1969-1973

In her introduction to the catalogue of her seminal show “Twenty Six Contemporary Women Artists” Lucy Lippard writes: “I took on this show because I knew there were so many women whose work was as good or better than that currently being shown, but who, because of the prevailingly discriminatory policies of most galleries and museums, can rarely get anyone to visit their studios or take them as seriously as their male counterparts.” Over the course of several years Lippard selects from hundreds of studio visits in the New York area 26 artists for her show at the Aldrich, including such masters as Mary Heilmann, Howardena Pindell, Adrian Piper, and Shirley Pettibone amongst others.

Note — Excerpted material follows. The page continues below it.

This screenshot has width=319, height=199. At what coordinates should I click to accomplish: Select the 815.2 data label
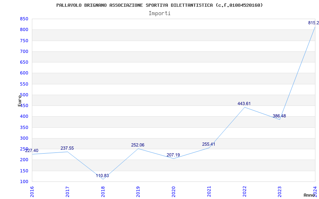tap(313, 23)
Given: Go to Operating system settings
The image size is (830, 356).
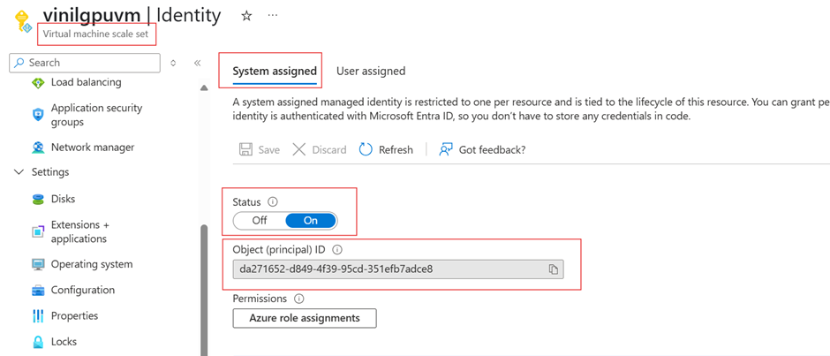Looking at the screenshot, I should click(91, 264).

For this occasion Pettibone takes over the famous staircase of the museum with works developed since the late 60’s which can best be described in the words of Lucy Lippard as “Soft Sculpture.” The pieces consist of stuffed muslin tubes that are painted with acrylic defying many ideas pertaining to abstraction, formalism, painting and sculpture. Also shown, paintings made on unstretched strips of cotton that are sewn and freely hung on the wall.

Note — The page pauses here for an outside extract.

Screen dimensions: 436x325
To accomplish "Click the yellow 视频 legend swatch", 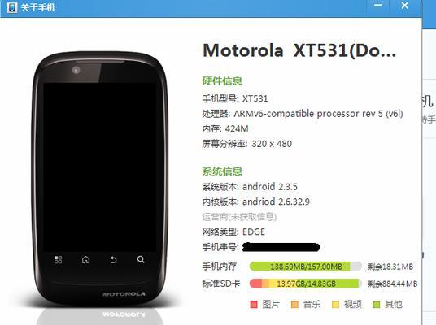I will pyautogui.click(x=336, y=305).
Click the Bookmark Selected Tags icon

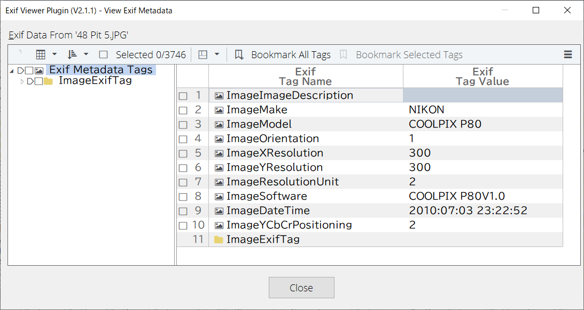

A year later Shirley Pettibone reprises the works in an installation at Ivan Karps NY Hundred Acres Gallery. The exhibition features other muslin works titled “Stained Batting” and flag like paintings on cotton.

In 2022, Chief curator Amy Smith-Stewart organizes “52 Artists: A Feminist Milestone” a revisited version of the original Lucy Lippard show at the Aldrich that includes the original artists and 26 new artists that describes themselves as female identifying or nonbinary emerging artists.